Heartworms are dangerous internal parasites that live in the right ventricle and pulmonary artery to the heart. Adult worms can grow up to fourteen inches long, and a dog may have several hundred of them in his system. 

Heartworms is transmitted by the bite of a mosquito ( about sixty species are capable of carrying the disease). The cycle works something like this, when a mosquito feeds on an infected dog, it ingests blood which contains an immature form of heartworm called microfilariae. These incubate in the mosquito and, in as little as two weeks, become infective larvae. Then when the mosquito bites another dog, the infective larvae pass into the second dog. There, they migrate through its body tissues and enter the heart where they mature and begin to produce microfilariae, which enter the bloodstream.
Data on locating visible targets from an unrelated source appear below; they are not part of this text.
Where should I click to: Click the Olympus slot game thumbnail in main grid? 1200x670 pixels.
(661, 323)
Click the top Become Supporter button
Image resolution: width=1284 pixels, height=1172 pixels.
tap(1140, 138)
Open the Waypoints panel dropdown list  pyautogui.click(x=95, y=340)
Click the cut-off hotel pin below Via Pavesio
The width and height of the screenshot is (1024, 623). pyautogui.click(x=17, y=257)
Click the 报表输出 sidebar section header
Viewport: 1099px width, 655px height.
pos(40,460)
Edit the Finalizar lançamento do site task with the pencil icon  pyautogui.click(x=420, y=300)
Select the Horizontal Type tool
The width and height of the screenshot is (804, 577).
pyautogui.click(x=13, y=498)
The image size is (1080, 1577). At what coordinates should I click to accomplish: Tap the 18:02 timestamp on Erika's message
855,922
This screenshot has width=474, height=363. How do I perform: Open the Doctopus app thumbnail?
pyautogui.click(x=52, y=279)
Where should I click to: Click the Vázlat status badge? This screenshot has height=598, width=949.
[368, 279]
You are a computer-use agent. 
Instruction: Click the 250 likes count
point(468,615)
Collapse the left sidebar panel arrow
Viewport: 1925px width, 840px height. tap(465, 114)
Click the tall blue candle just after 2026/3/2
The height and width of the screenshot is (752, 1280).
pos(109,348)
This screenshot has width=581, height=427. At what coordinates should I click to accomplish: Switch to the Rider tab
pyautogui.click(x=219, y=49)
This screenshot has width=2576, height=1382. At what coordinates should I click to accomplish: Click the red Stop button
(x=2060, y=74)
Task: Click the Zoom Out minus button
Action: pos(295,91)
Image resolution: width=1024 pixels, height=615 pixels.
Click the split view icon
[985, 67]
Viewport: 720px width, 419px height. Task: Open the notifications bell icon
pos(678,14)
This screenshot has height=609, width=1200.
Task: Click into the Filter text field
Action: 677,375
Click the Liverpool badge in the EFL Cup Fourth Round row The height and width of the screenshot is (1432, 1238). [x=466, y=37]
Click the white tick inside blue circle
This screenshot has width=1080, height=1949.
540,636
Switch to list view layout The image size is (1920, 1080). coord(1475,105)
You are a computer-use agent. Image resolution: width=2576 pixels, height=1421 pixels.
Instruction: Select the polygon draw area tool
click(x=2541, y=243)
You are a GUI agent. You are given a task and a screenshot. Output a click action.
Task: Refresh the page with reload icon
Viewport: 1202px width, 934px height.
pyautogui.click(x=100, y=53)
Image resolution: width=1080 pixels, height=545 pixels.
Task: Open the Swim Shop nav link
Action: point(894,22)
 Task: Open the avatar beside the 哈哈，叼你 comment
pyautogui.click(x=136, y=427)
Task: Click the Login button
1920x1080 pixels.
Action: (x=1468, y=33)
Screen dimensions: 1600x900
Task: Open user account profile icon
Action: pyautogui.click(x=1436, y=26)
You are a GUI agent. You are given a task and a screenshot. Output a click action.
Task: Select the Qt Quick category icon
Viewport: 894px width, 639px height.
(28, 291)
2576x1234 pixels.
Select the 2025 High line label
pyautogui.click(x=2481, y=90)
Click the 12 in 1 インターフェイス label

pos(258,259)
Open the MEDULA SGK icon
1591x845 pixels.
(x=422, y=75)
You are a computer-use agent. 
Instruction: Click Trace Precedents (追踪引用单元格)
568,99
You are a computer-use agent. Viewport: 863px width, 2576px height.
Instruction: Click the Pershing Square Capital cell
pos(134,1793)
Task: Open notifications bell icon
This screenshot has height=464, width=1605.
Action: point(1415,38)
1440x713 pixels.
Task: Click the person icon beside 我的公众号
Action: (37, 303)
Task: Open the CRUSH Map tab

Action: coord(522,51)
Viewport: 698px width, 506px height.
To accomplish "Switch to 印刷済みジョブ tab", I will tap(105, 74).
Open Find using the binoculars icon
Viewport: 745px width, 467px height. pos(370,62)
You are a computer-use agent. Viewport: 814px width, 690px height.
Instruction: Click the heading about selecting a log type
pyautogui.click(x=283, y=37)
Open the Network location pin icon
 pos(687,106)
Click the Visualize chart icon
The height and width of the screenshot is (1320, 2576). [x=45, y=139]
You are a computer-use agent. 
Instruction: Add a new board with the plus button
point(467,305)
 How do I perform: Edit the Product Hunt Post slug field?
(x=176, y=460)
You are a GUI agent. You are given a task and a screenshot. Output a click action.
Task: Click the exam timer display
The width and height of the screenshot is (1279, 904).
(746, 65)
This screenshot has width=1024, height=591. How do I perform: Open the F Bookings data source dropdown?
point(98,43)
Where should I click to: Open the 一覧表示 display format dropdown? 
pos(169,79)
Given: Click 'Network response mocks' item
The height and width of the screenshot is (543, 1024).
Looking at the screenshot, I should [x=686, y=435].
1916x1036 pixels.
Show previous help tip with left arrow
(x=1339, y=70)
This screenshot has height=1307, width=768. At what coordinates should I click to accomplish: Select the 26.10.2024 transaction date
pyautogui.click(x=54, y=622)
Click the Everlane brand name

The complete cycle can take up to six months. 

Signs of heartworm disease include frequent coughing, listlessness, fatigue, lowered tolerance to exercise, laboured breathing, and faintness. Most symptoms, however, are usually not apparent until the disease has reached a serious stage. By this time the damage to the dog’s vital organs may be so severe that he cannot be saved. There fore, early diagnosis is important. 

To determine if your dog has heartworm, your vete4rinarian can examine a blood sample to see if any microfilariae are present. A dog occasionally may have adult heartworms but no microfilariae. In this case, X-ray and other tests necessary to confirm infection. If the dog has heartworm, the veterinarian may be able to treat him if the disease is detected early. 

Fifteen years ago, heartworm disease was prevalent mainly in the eastern and southern coastal areas of the United States, but now it is found throughout North America. No vaccine is available, but veterinarians have developed a method of prevention. It consists of giving small daily doses of diethyicarbamazine, either in liquid or pill form throughout the mosquito season. In areas of constant mosquito infestation, the daily medication must be given year-round. Dogs should be tested and show no signs of heartworm disease before the preventive program is started.